▶ _Work to complete_: Copy the listing below word for word, from the line with "Click the 新型コロナなど、 headline text" to the line with "How do I perform: Click", both ends included. Leave the pictures out of your answer.

▶ _Stored rows_:
>>>>>

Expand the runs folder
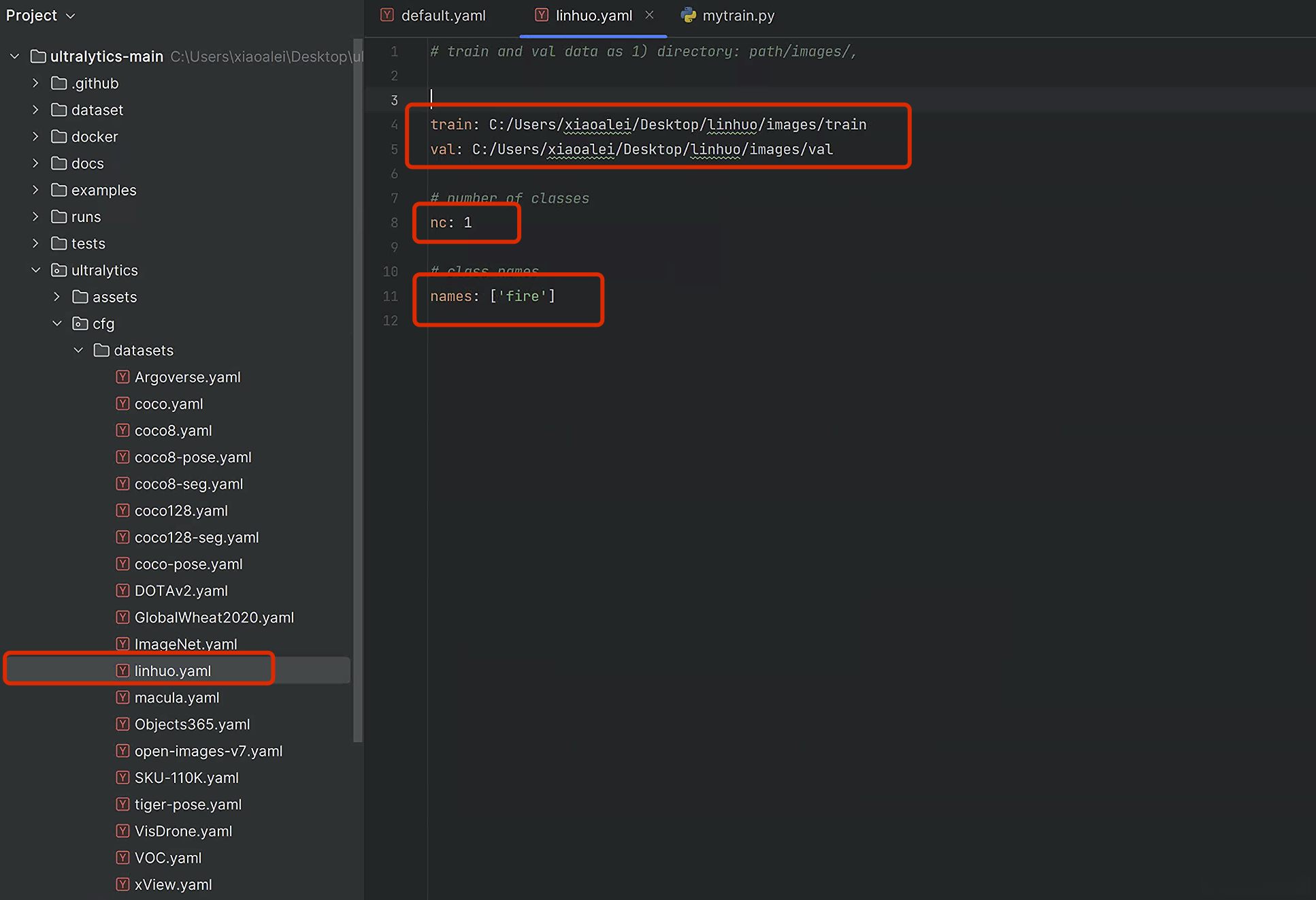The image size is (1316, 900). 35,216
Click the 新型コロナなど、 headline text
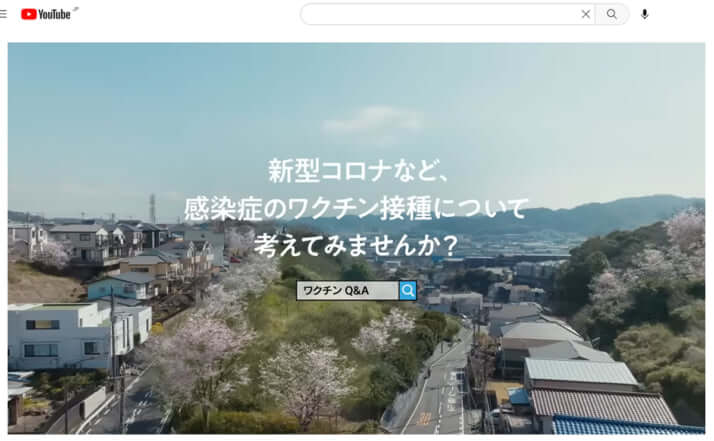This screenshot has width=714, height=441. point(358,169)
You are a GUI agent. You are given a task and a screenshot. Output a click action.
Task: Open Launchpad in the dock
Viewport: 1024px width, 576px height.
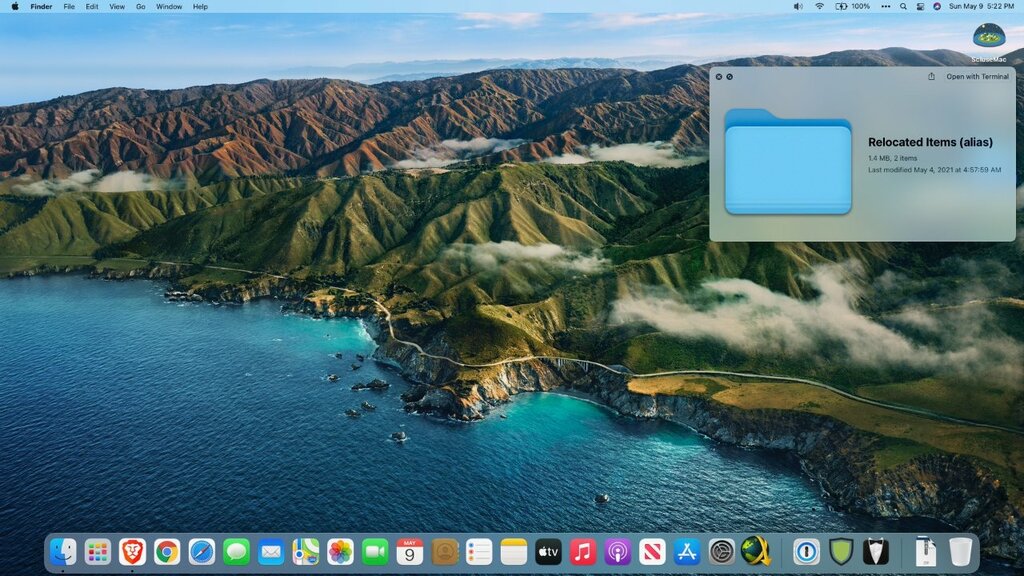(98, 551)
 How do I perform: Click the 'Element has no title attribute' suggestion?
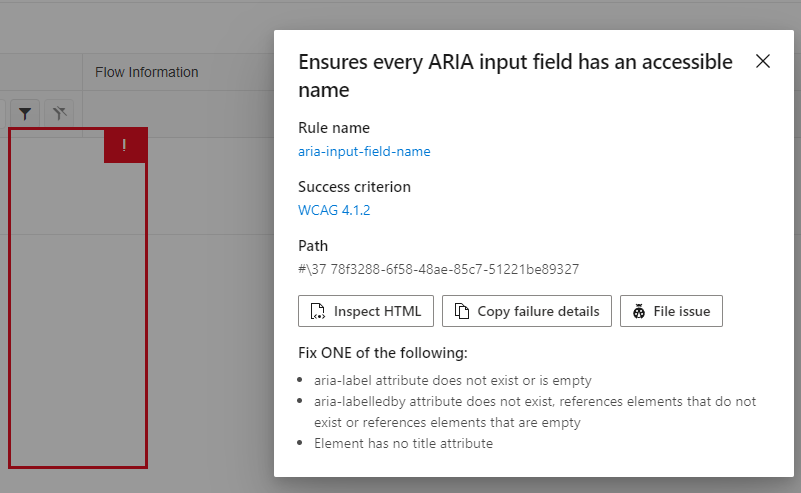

<<<<<
>>>>>

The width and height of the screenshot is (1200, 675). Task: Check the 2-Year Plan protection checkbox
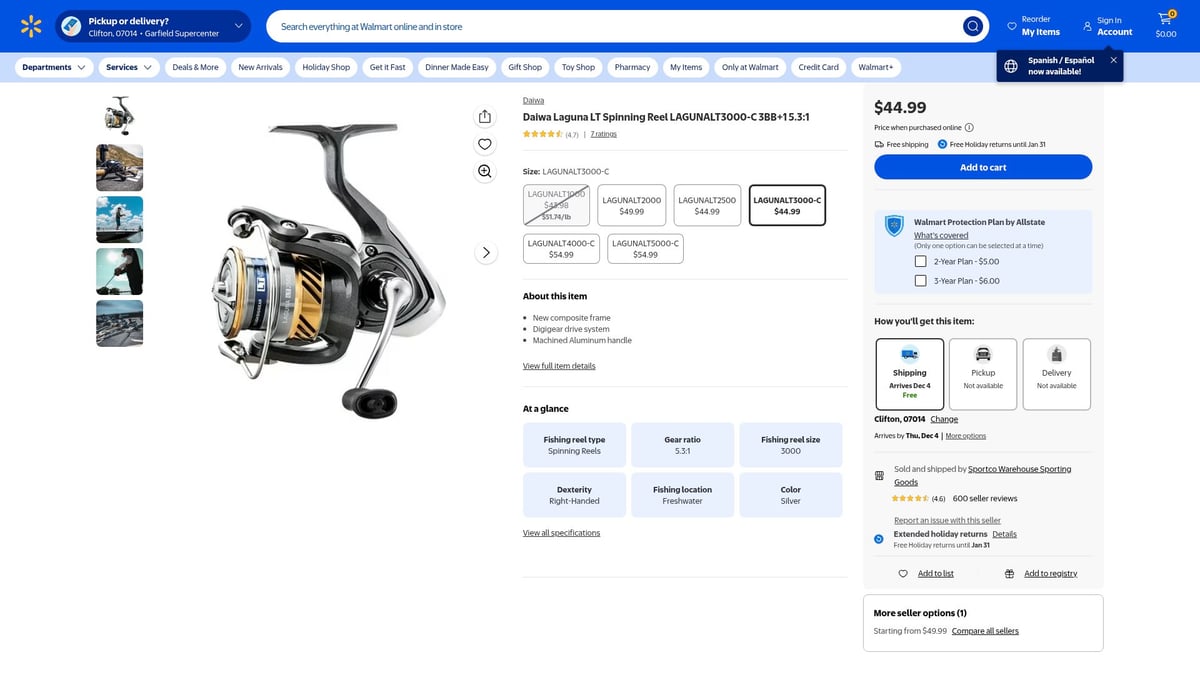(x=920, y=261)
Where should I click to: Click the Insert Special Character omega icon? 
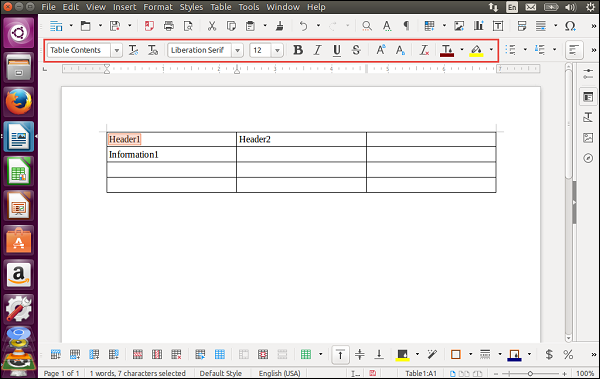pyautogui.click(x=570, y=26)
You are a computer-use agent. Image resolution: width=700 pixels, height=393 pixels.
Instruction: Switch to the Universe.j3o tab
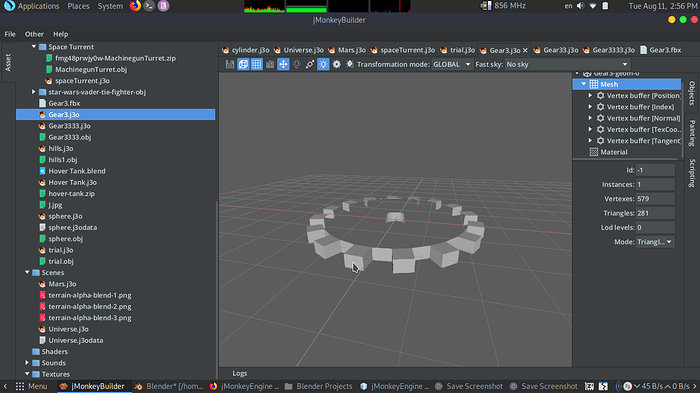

<<<<<

▶ _Task result_:
Click the 新型コロナなど、 headline text
This screenshot has width=714, height=441. point(358,169)
You are a GUI agent. You are given a task and a screenshot. Output a click action.
Task: Open Launchpad in the dock
Viewport: 1024px width, 576px height.
(98, 551)
 How do I perform: Click the 'Element has no title attribute' suggestion?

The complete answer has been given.